Welcome to 2012 people! New Years Eve put me a pretty rad mood but totally screwed me over health-wise. So my first good deed for the year is to give you some not-to-do drinking tips. 1) Do not drink on an empty stomach, and 2) Binge drinking is not a good idea; even if it is NYE. Now, if only someone had told me this earlier. So yes, it’s post the hangover and awful flu, which attacked me simultaneously, that I’m here now ready to bamboozle 2012. Everyone around me seems to believe that the year has gotten off to a pretty good start. I haven’t made up my mind just yet. But while I’m on undecided on the manner in which 2012 has begun, I’m sure of what I need to work on this year. No, these are not resolutions. They’re more like “rules and guidelines” for the year twenty-twelve.
Someone said to me that they like how my blog is an open book/diary; a peek into my life. I “awwed” and then realized that during the month of December, RWN became a sleaze fest vis-à-vis The Garam Sharam Awards. Alas that is so last year. While I intend on keeping up with more honest (read: blasé, bold, beautiful, boombaat and bombastic) pieces, this one is a bit somber one to begin the year with.
I solemnly swear not to sweat the small stuff. It ain’t worth it. As it is, mujhe Bade Acche Lagte Hain.
I solemnly swear not to take my body for granted. This is a genuine one.
I will try my hardest (sorry, cannot swear on this one) not to make fun of the following ladies: Frieda Pinto, Poonam Pandey, Sunny Leone and Karan Johar.
I solemnly swear not to get worked up with “people” who irk me for whatever reason. It’s not fair for me to judge other people if they are not affecting my life. If I must advocate or be an activist, it should be for a more legit causes like why Sunny Leone looks like a man to me.
I solemnly swear I will be audacious, more nonchalant, more verbose, more pompous and even more overbearing.
I solemnly swear to blog about more sleaze because sex sells and girls who write about it get a lot more hits.

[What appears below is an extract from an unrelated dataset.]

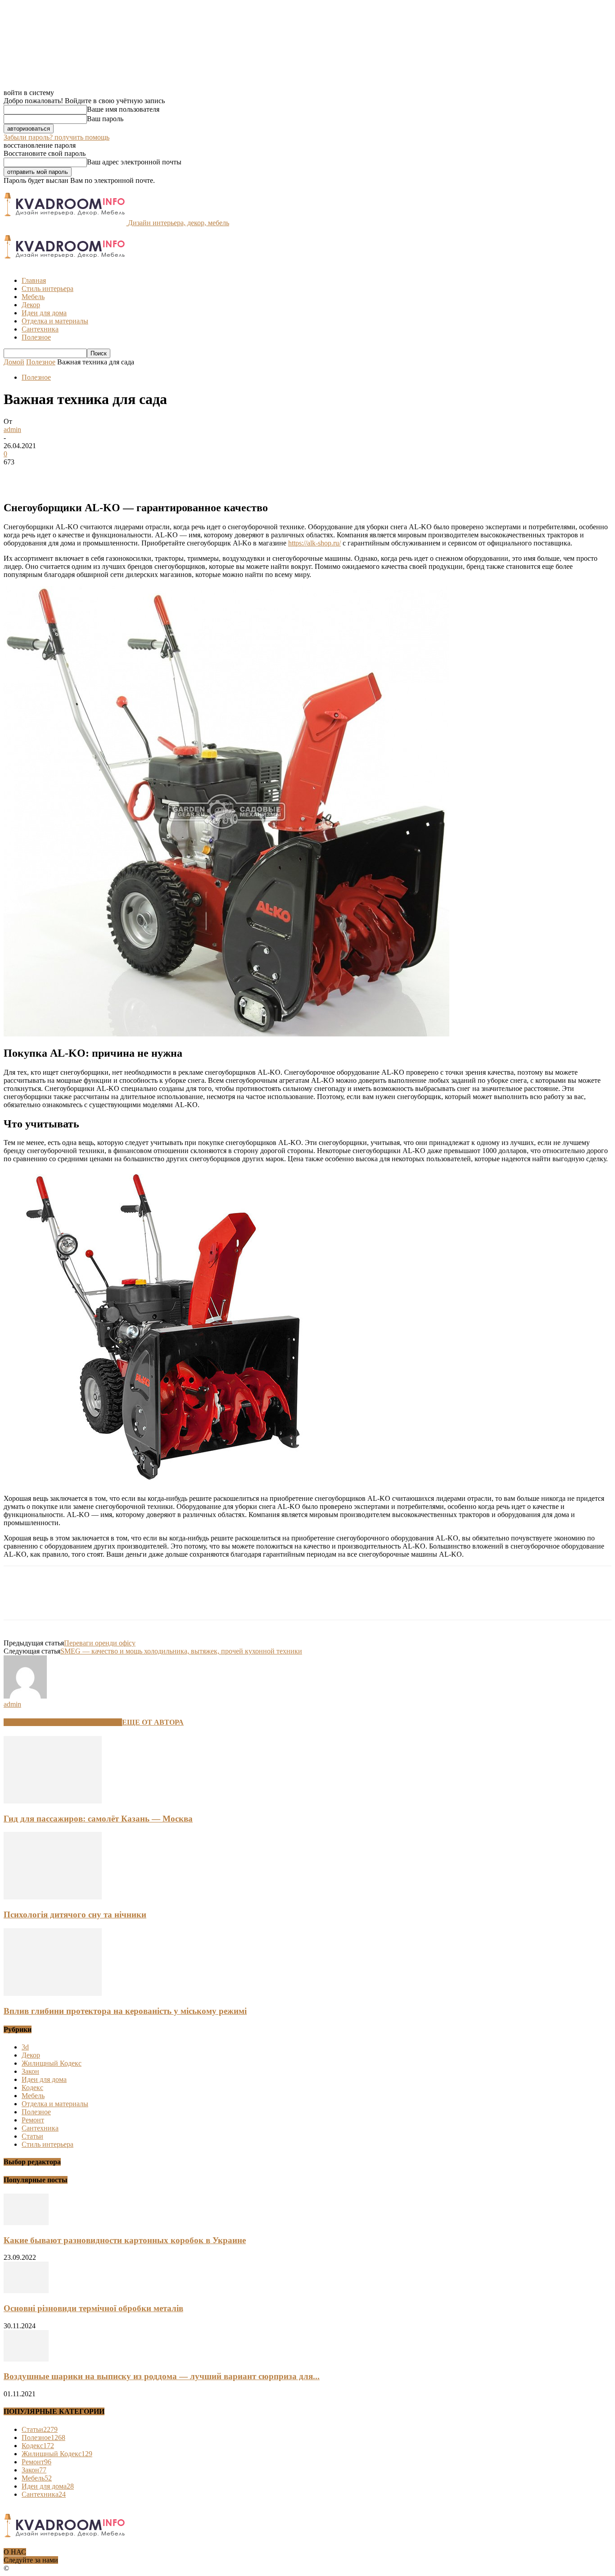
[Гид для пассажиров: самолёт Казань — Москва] (53, 1801)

Being shameless is how you get famous, I hear.
I solemnly swear to finally figure out my relationship with Bollywood. This love-hate thing we have going on is not healthy. And secretly, Bollywood knows I adore him.
(Side note: Bollywood is definitely a man; it plays far too many games)
I solemnly swear to love the movies everyone hates and hate the ones everyone else adores.
I solemnly swear to further dig item songs as I am an item song whore.
I solemnly swear to use bigger words. Even if it yields presage complete upheaval and even stupefaction.
I solemnly swear not to call people names.
I solemnly swear that to switch loyalties to Canada if team India continue to play as complete assclowns. Crap, so much for no name calling.
And lastly, I solemnly swear to continue being fabulous, bitchy and walk around like a Diva. That shouldn’t be too hard.
Any wager as to how quickly I will break one of the above? I think I may break one in oh, approximately 2.5 seconds. But hey, rules, resolutions and bridges are meant to be broken. And anyway, likhne mein kya hai?
This may actually be the year that cannot handle me; normally it's the other way around. Time will tell guys and dolls. In the meantime, have a fabulous 2012!